EXERCISE GOAL:
Once the line holding "Expand pivot point dropdown" is found in the entries below, restate it and each line after it word for word, with no pictures.

GIVEN DATA:
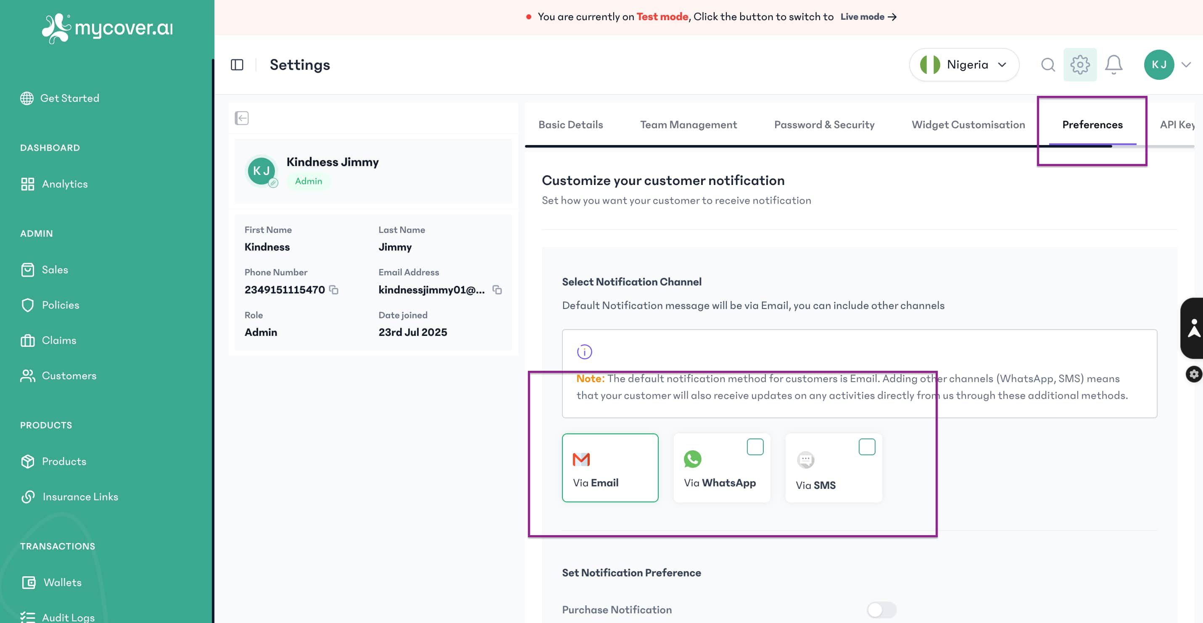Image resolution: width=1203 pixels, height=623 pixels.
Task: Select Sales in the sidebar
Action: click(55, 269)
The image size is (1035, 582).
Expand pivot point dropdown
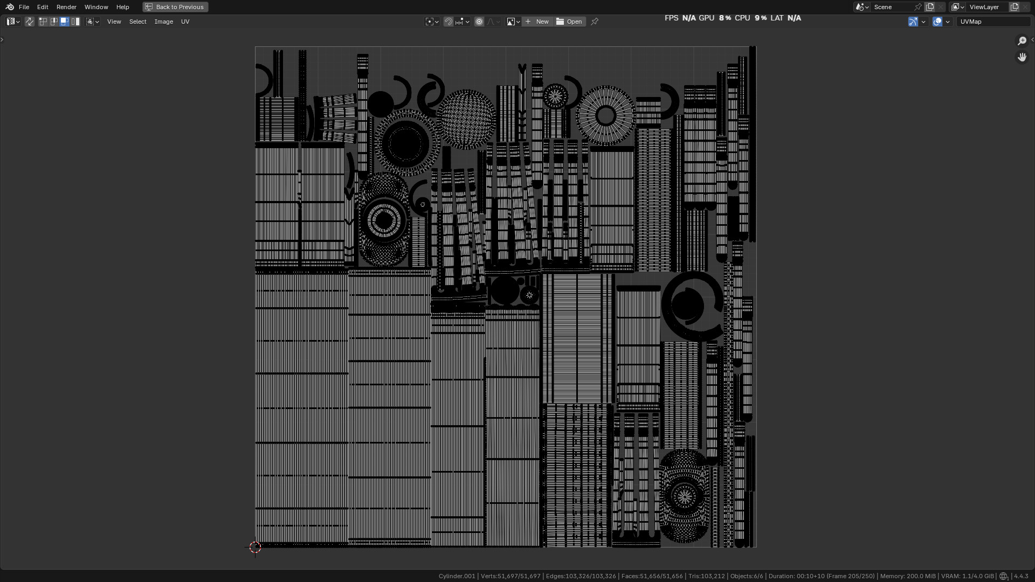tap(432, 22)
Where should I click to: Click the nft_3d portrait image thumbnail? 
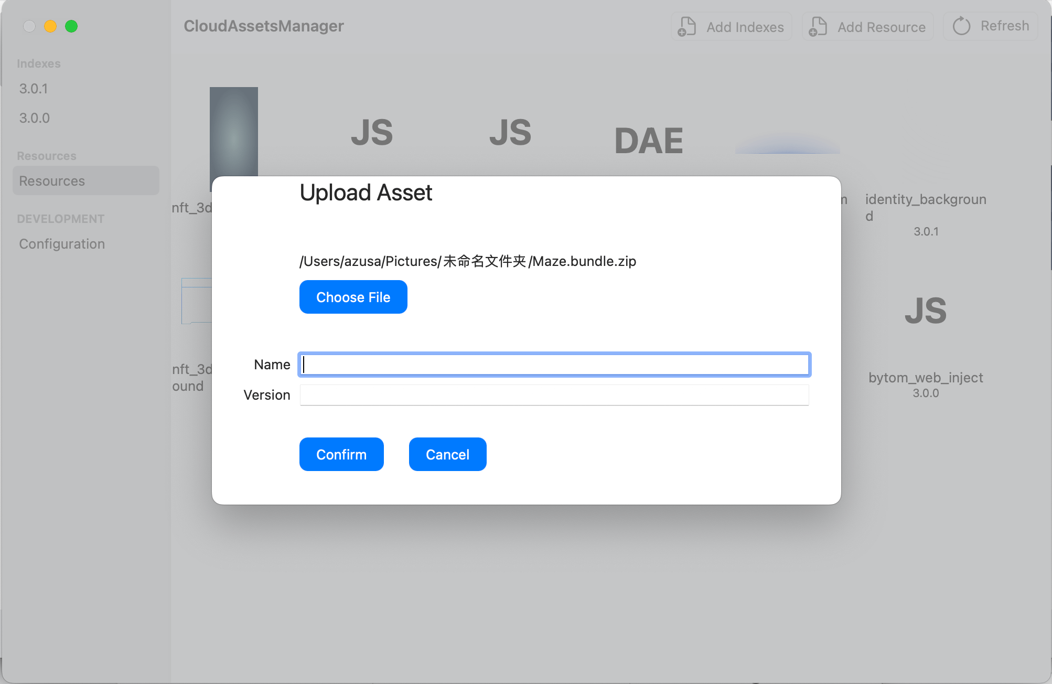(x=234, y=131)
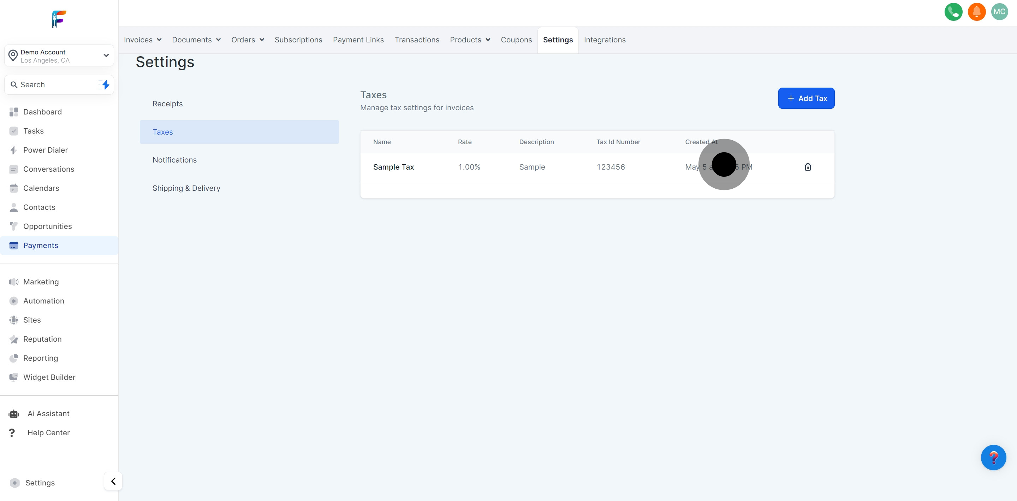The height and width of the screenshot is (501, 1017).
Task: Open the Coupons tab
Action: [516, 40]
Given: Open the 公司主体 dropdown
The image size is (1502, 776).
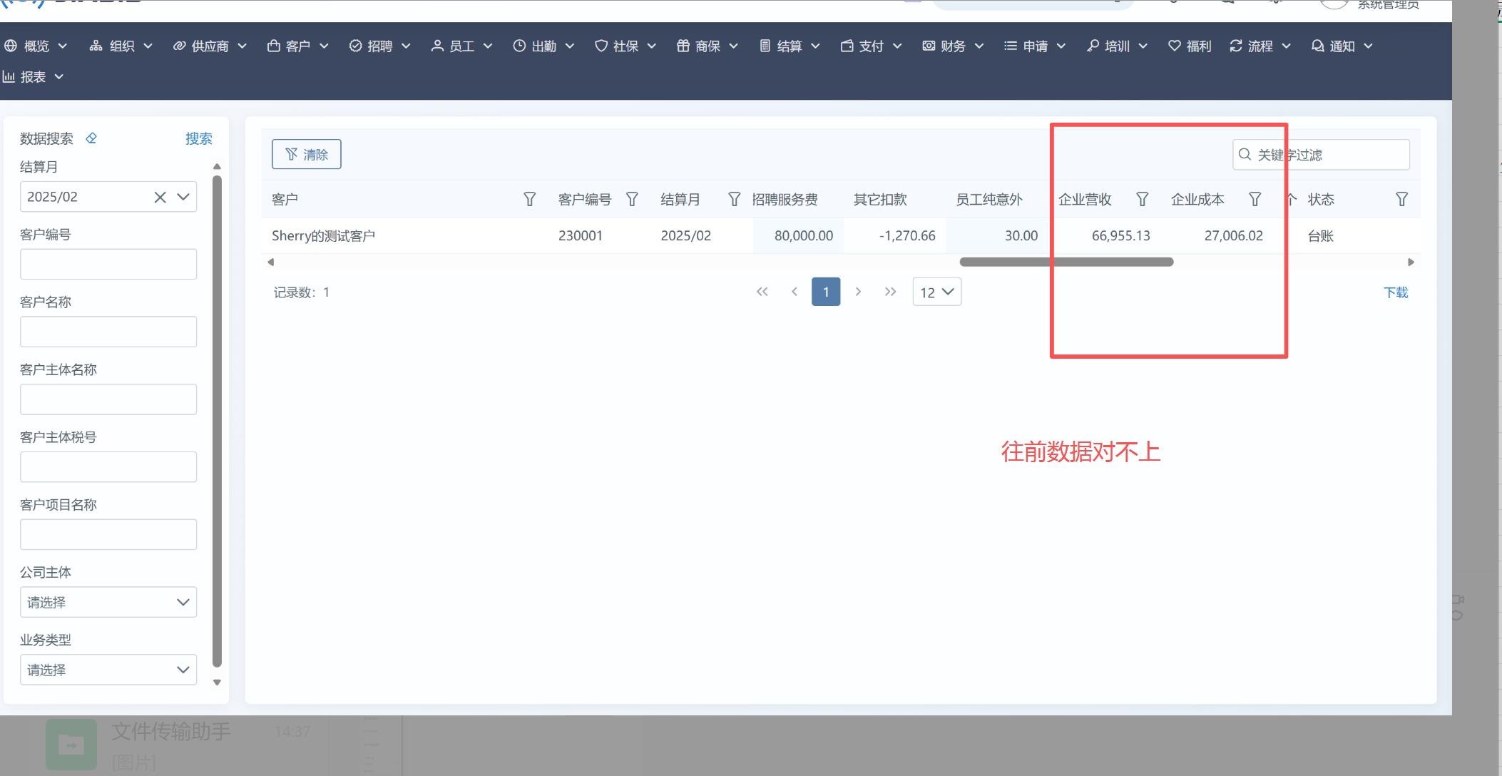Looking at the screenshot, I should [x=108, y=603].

EXPECTED OUTPUT:
Expand pivot point dropdown
tap(432, 22)
Where should I click to: Click the nft_3d portrait image thumbnail? 
(x=234, y=131)
The height and width of the screenshot is (501, 1017).
Task: Open the Coupons tab
Action: [516, 40]
Given: Open the 公司主体 dropdown
The image size is (1502, 776).
Looking at the screenshot, I should [x=108, y=603].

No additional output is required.